The city as a place of memory: representations of the city of Bruges in “Bruges-la-Morte” (1892) and “Le Carillonneur” (1897) by Georges Rodenbach
DOI:
https://doi.org/10.18778/2392-0718.11.12Keywords:
Bruges-la-Morte, Le Carillonneur, Bruges, city, memoryAbstract
This paper discusses the image of the city of Bruges, as represented in Belgian writer Georges Rodenbach’s novels Bruges-la-Morte (1892) and Le Carillonneur (1897). By acquiring the dimension of a full-fledged character, the city of Bruges participates in the mnemonic journeys of the two protagonists, the widower Hugues Viane and the young architect Joris Borluut who becomes the city’s bell ringer.
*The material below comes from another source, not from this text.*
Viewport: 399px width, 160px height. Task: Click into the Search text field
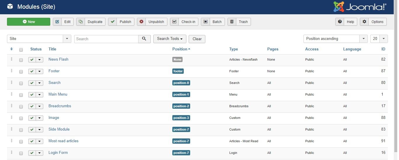[106, 39]
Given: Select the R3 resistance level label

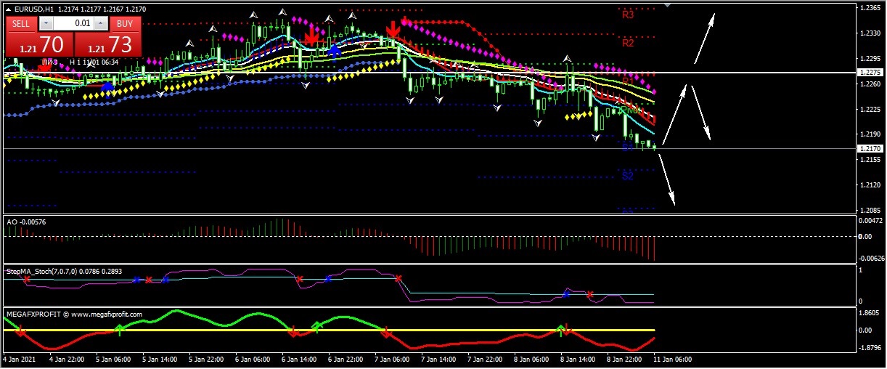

It is a complex image within which the Flemish city first appears as a symbolic space that the novels’ main protagonists explore, appropriate, internalize and which never ceases to keep their individual memory awake. Bruges will then be evoked as a scene of conflict between the old and the new, in other words between, on the one hand, the pre-established and immutable order which manages the life of the two men, and, on the other hand, all the disruptive elements that seek to penetrate it in order to destabilize their affective balance. Finally, analyzed through the prism of memory, the Flemish city of Bruges will be defined as a highly feminized space whose main characteristics we will try to highlight in the last part of this paper.